Dutton’s resurrection of the tumbling dominoes was dressed up in strategic jargon, conjuring up memories of Paul Keating’s phone call to former Labor minister Jim McClelland: “That you, Jim? Paul Keating here. Just because you swallowed a f—ing dictionary when you were about 15 doesn’t give you the right to pour a bucket of shit over the rest of us.”
Dutton’s discovery in the geo-strategic dictionary was the notion of “tributary states” which was how the defence minister believes China views Australia. Tributary states are subservient nations in financial debt to a great power – paying tribute to the dominant force, usually in financial terms.
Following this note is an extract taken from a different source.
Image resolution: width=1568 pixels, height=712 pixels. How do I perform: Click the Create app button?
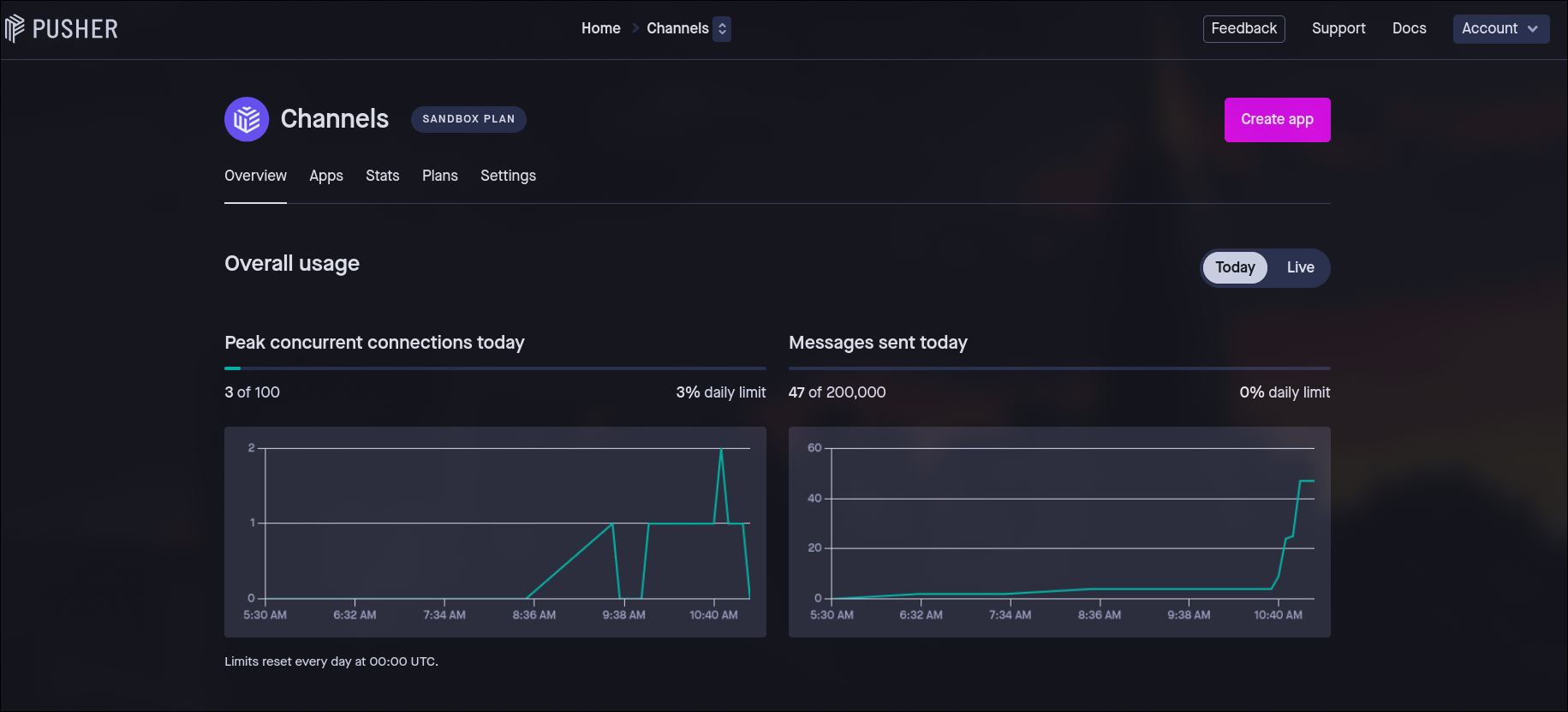[x=1277, y=120]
The other notion in geo-politics is the vassal state where a nation has domestic independence but is dominated in international relations – this has its origins in feudal societies.
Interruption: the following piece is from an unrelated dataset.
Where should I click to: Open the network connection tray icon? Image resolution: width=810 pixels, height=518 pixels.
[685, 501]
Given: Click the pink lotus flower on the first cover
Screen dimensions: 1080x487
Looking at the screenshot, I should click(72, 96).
While Australia has had a codependent economic and commercial relationship with China it’s hard to find anything to support the notion of Australia paying tribute to Beijing.
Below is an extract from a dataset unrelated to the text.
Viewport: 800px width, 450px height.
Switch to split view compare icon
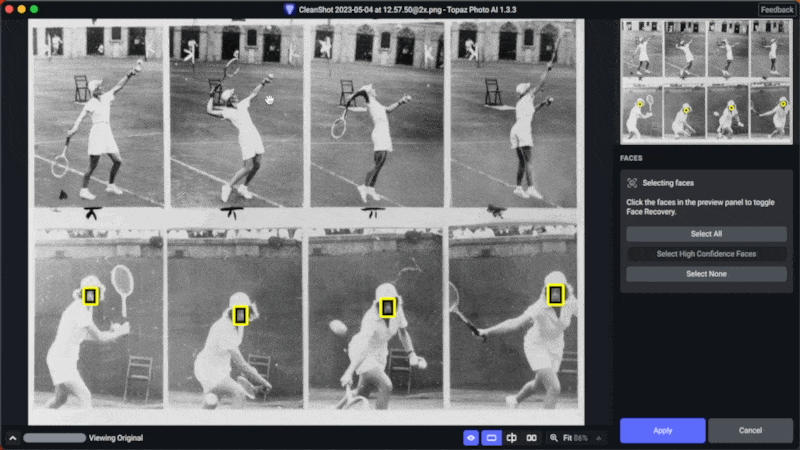(512, 438)
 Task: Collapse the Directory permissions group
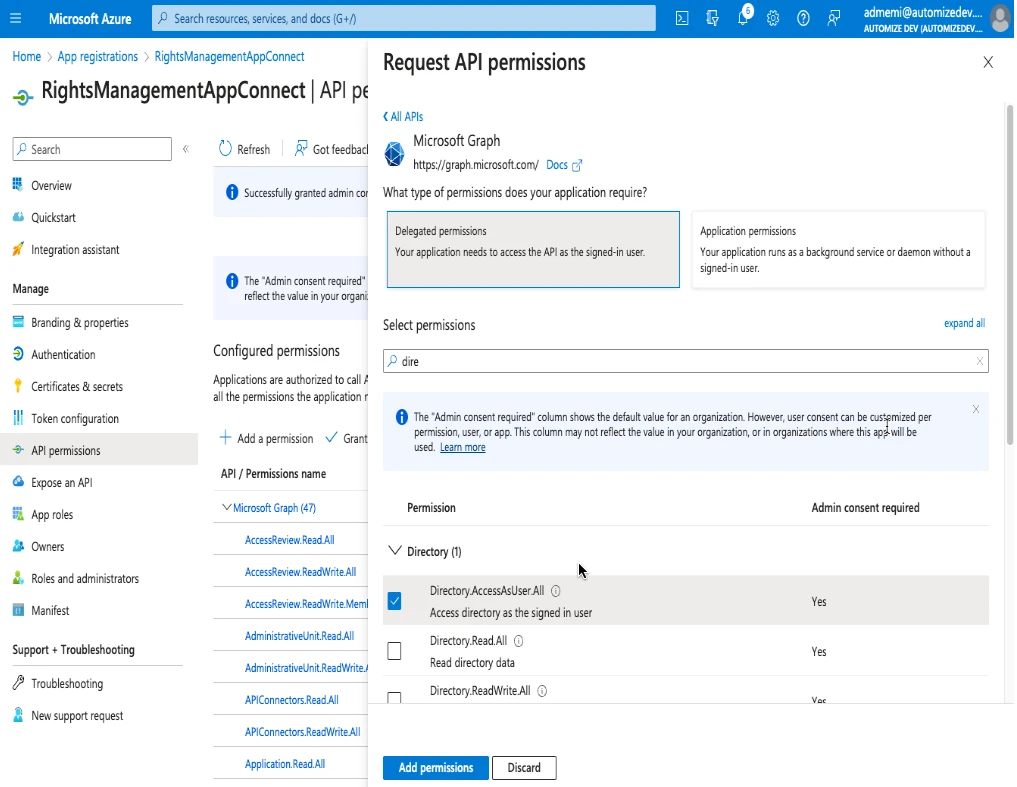click(x=395, y=551)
This appears to fit with the world view of a group of public sector and think tank hawks who view everything in Australia-China relations through the prism of heightened strategic alert and rhetorical aggression.
One of the leaders in this school is Dutton’s close public service ally Michael Pezzullo, head of the Home Affairs department. Pezzullo is a neo-con (Washington shorthand for a liberal conservative hawk) by instinct and practice, making him a Canberra version of George W. Bush’s defence minister Paul Wolfowitz.
Pezzullo has always been a “threat from the north” hawk, whether it is people smuggling, drugs or big strategic plays such as “China on the move”. You can smell his influence in the jargon laced tributary state thesis.
Of course, this tarted up faculty lounge theory has a political intent in the always moving hands of someone like Dutton, forever on the lookout for a stiletto to drive into an opponent’s soft underbelly.
Labor’s foreign affairs spokeswoman Penny Wong is right to say Dutton is “amping up the threat of war” with China adding this is “the most dangerous election tactic in Australian history”. It is also completely out of sync with modern reality. Yes China is a regional bully and aspiring hegemon but it is not the main security threat game in town.
When he was voicing his domino threat, Dutton warned his audience not to forget the lessons of the 1930s, a clear reference to big strategic plays in Europe before the second world war.
This is true but by focussing so intently on the Asia Pacific, Dutton (and some others) is at risk of missing the real global strategic threat again being played out in Europe. There many nations are bracing for what is seen as an inevitable invasion of Ukraine by Russia followed by other possible incursions into nations like Moldova, Estonia, Latvia, Lithuania and Georgia.
These things will be discussed quite certainly at Biden’s Democracy Summit. If so, Australia should take note and stop playing its dangerous game of domestic politics with China.